Kind of a lot to ask of an idea, right? So at times, stalking this project seems a bit like trying to photograph a snow leopard in the Himalayas. There are false sightings, and tracks that go nowhere.

This can be frustrating, but I've come up with a few methods for keeping the quest going when motivation flags, which might be useful to anyone trying to figure out his or her next big project:

1. Make time to look. While the next big thing might just appear to you, counting on luck is a questionable strategy in professional contexts. You'll be more focused if you know that every Tuesday and Thursday from 4-6 p.m. you'll be thinking about the project you want to do next. That doesn't mean you'll get the idea during that time. You'll probably get the idea in the shower. But, to paraphrase the famous Pascal quote, shower thoughts come to the prepared mind.

= EXERCISE BRIEF =
Set down the passage above about searching for your next big project again, word for word from start to finish.

= RAW DATA =
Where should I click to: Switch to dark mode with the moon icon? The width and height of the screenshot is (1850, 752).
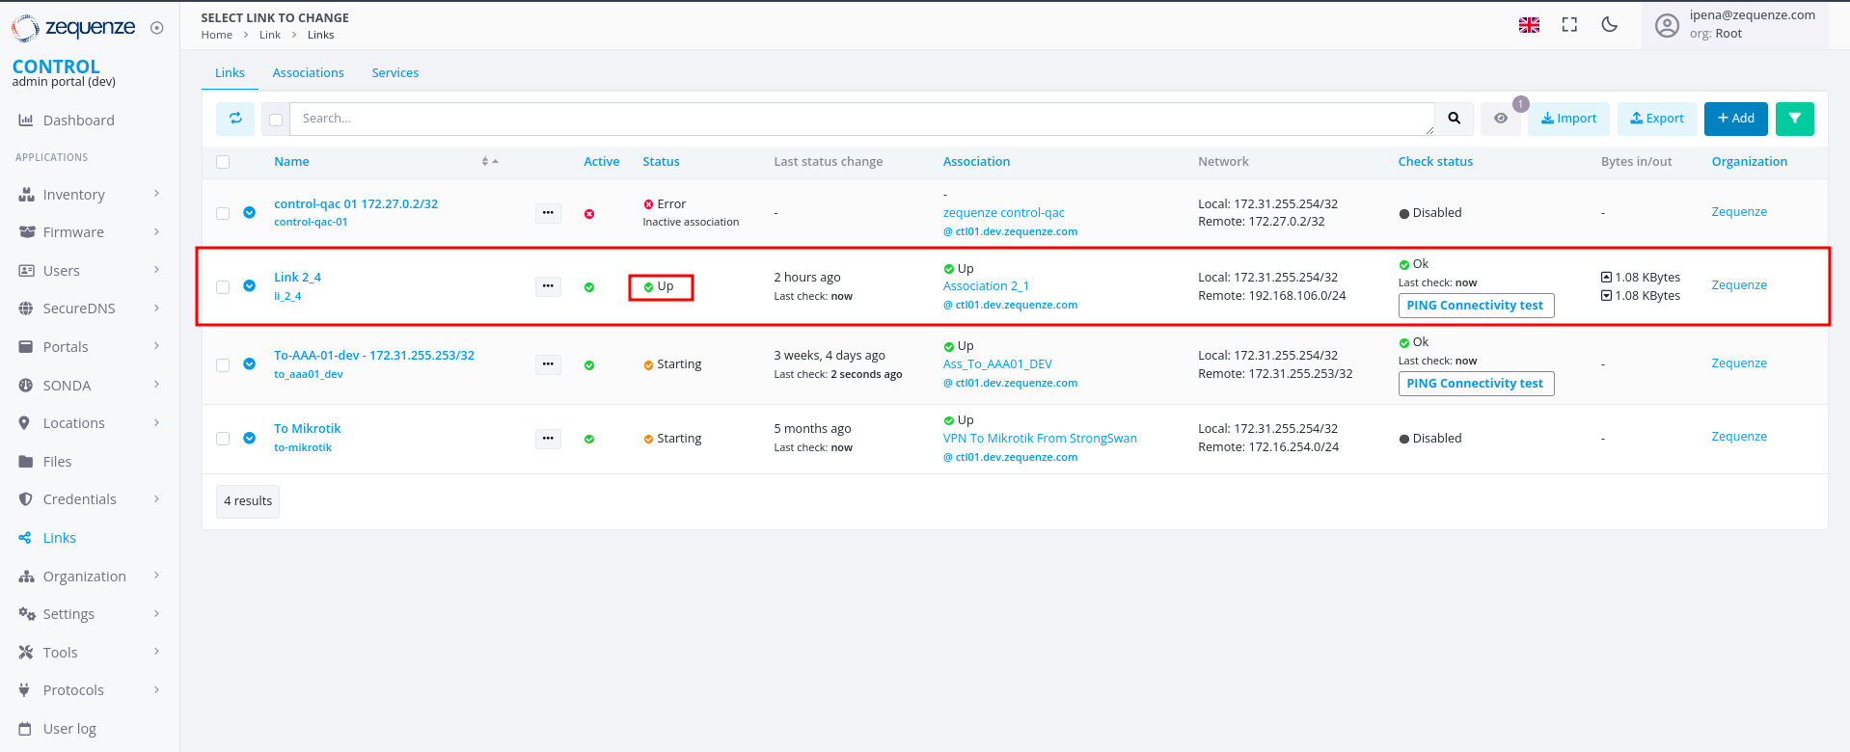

= REPLY TO THE EXERCISE =
Kind of a lot to ask of an idea, right? So at times, stalking this project seems a bit like trying to photograph a snow leopard in the Himalayas. There are false sightings, and tracks that go nowhere.

This can be frustrating, but I've come up with a few methods for keeping the quest going when motivation flags, which might be useful to anyone trying to figure out his or her next big project:

1. Make time to look. While the next big thing might just appear to you, counting on luck is a questionable strategy in professional contexts. You'll be more focused if you know that every Tuesday and Thursday from 4-6 p.m. you'll be thinking about the project you want to do next. That doesn't mean you'll get the idea during that time. You'll probably get the idea in the shower. But, to paraphrase the famous Pascal quote, shower thoughts come to the prepared mind.